§ **Entries for locating text and elements**
————

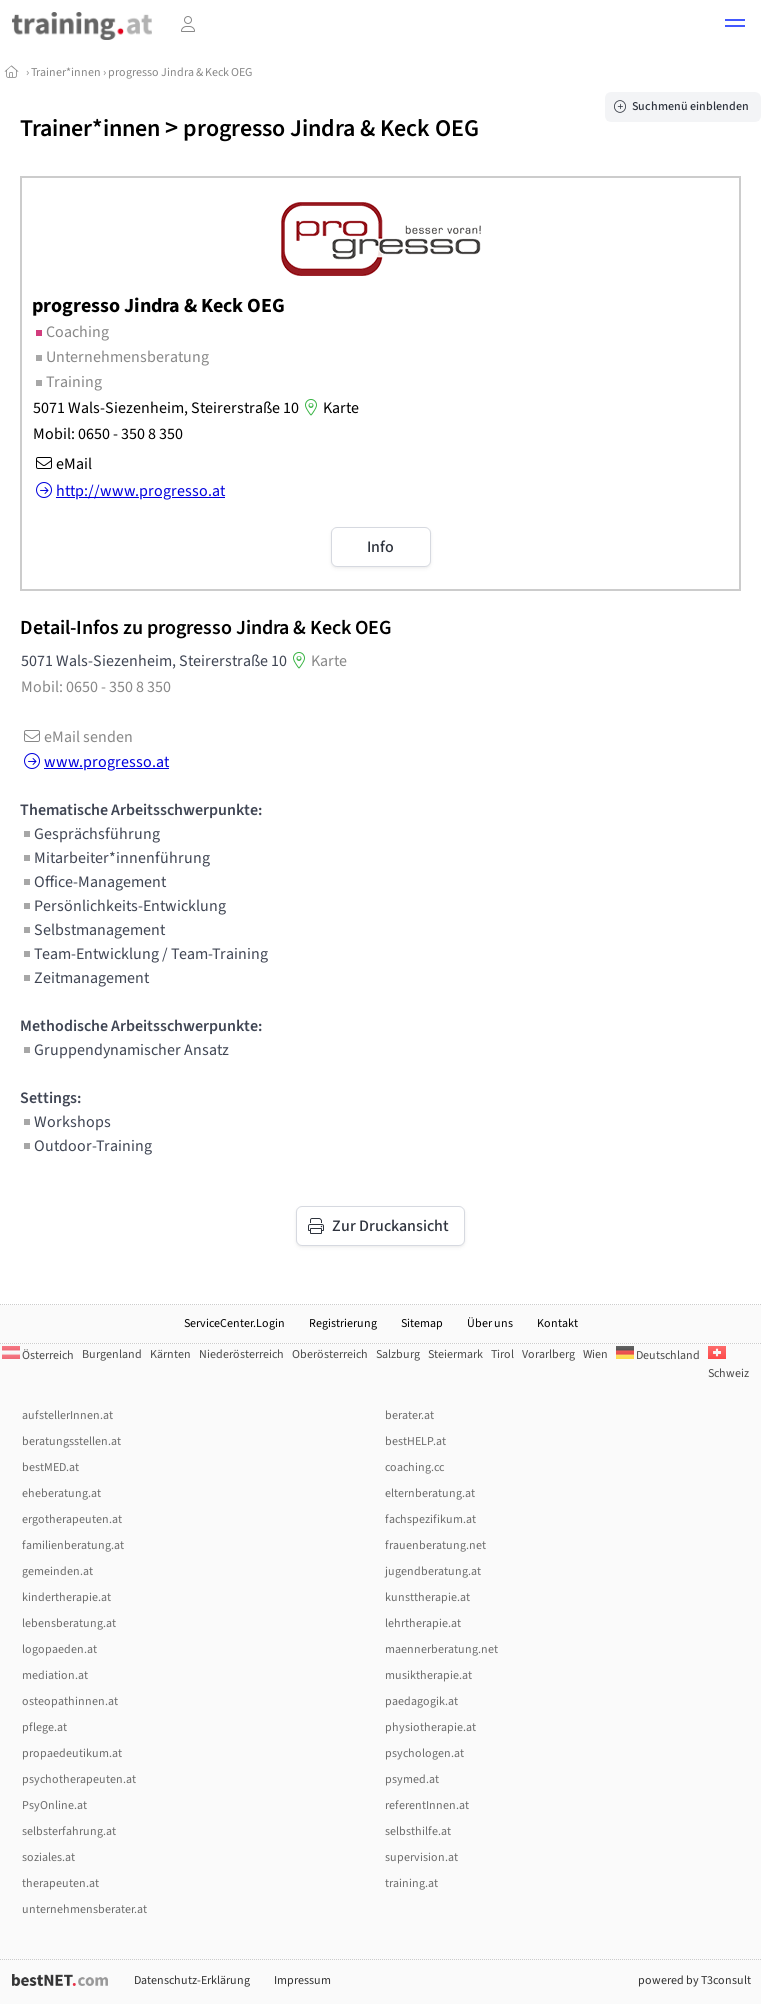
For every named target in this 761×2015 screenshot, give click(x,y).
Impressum (302, 1980)
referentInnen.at (427, 1805)
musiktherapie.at (428, 1675)
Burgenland (112, 1354)
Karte (329, 408)
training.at (411, 1883)
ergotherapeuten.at (72, 1519)
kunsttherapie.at (427, 1597)
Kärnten (170, 1354)
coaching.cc (414, 1467)
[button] (735, 26)
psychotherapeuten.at (79, 1779)
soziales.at (48, 1857)
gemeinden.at (57, 1571)
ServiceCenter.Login (234, 1323)
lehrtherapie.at (423, 1623)
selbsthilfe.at (418, 1831)
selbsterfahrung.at (69, 1831)
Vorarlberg (548, 1354)
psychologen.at (424, 1753)
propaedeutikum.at (72, 1753)
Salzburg (398, 1354)
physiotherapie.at (430, 1727)
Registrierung (343, 1323)
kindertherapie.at (66, 1597)
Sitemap (422, 1323)
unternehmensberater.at (84, 1909)
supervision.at (421, 1857)
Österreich (38, 1355)
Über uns (490, 1323)
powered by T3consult (694, 1980)
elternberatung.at (430, 1493)
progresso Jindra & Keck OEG (180, 72)
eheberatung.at (61, 1493)
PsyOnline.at (54, 1805)
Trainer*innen (66, 72)
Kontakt (557, 1323)
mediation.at (55, 1675)
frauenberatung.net (435, 1545)
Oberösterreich (330, 1354)
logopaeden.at (59, 1649)
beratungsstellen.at (71, 1441)
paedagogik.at (421, 1701)
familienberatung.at (73, 1545)
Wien (595, 1354)
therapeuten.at (60, 1883)
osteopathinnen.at (70, 1701)
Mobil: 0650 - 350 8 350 (108, 434)
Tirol (502, 1354)
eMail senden (76, 737)
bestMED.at (50, 1467)
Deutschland (658, 1355)
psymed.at (412, 1779)
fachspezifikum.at (430, 1519)
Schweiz (728, 1364)
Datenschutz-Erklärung (192, 1980)
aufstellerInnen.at (67, 1415)
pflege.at (44, 1727)
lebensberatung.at (69, 1623)
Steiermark (455, 1354)
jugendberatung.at (433, 1571)
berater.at (409, 1415)
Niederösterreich (241, 1354)
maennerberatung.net (441, 1649)
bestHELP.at (415, 1441)
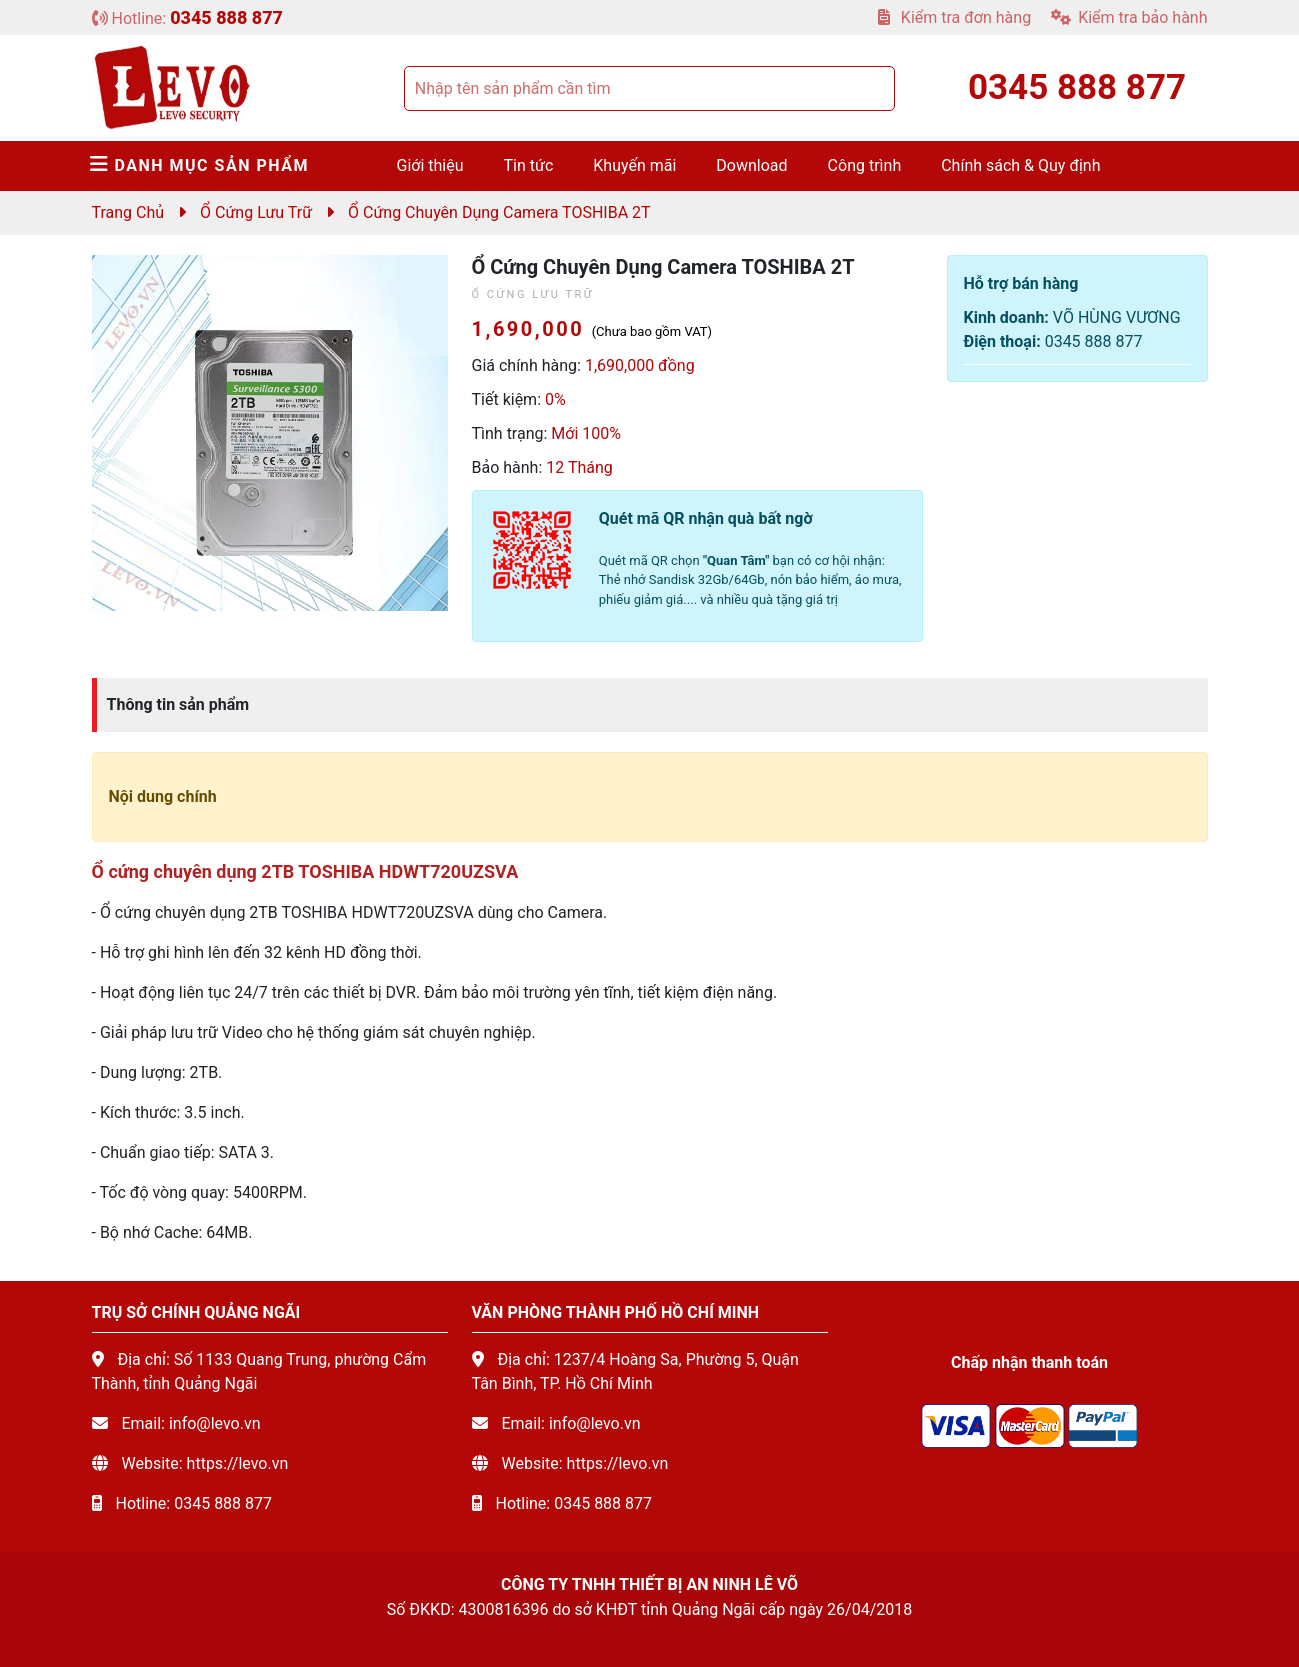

————

Return all of the records above line for line and unchanged, leaving out the pictures.

§ **ANSWER TO THIS PROBLEM**
For every named target in this 761×2015 screenshot, give click(x,y).
Impressum (302, 1980)
referentInnen.at (427, 1805)
musiktherapie.at (428, 1675)
Burgenland (112, 1354)
Karte (329, 408)
training.at (411, 1883)
ergotherapeuten.at (72, 1519)
kunsttherapie.at (427, 1597)
Kärnten (170, 1354)
coaching.cc (414, 1467)
[button] (735, 26)
psychotherapeuten.at (79, 1779)
soziales.at (48, 1857)
gemeinden.at (57, 1571)
ServiceCenter.Login (234, 1323)
lehrtherapie.at (423, 1623)
selbsthilfe.at (418, 1831)
selbsterfahrung.at (69, 1831)
Vorarlberg (548, 1354)
psychologen.at (424, 1753)
propaedeutikum.at (72, 1753)
Salzburg (398, 1354)
physiotherapie.at (430, 1727)
Registrierung (343, 1323)
kindertherapie.at (66, 1597)
Sitemap (422, 1323)
unternehmensberater.at (84, 1909)
supervision.at (421, 1857)
Österreich (38, 1355)
Über uns (490, 1323)
powered by T3consult (694, 1980)
elternberatung.at (430, 1493)
progresso Jindra & Keck OEG (180, 72)
eheberatung.at (61, 1493)
PsyOnline.at (54, 1805)
Trainer*innen (66, 72)
Kontakt (557, 1323)
mediation.at (55, 1675)
frauenberatung.net (435, 1545)
Oberösterreich (330, 1354)
logopaeden.at (59, 1649)
beratungsstellen.at (71, 1441)
paedagogik.at (421, 1701)
familienberatung.at (73, 1545)
Wien (595, 1354)
therapeuten.at (60, 1883)
osteopathinnen.at (70, 1701)
Mobil: 0650 - 350 8 350 (108, 434)
Tirol (502, 1354)
eMail senden (76, 737)
bestMED.at (50, 1467)
Deutschland (658, 1355)
psymed.at (412, 1779)
fachspezifikum.at (430, 1519)
Schweiz (728, 1364)
Datenschutz-Erklärung (192, 1980)
aufstellerInnen.at (67, 1415)
pflege.at (44, 1727)
lebensberatung.at (69, 1623)
Steiermark (455, 1354)
jugendberatung.at (433, 1571)
berater.at (409, 1415)
Niederösterreich (241, 1354)
maennerberatung.net (441, 1649)
bestHELP.at (415, 1441)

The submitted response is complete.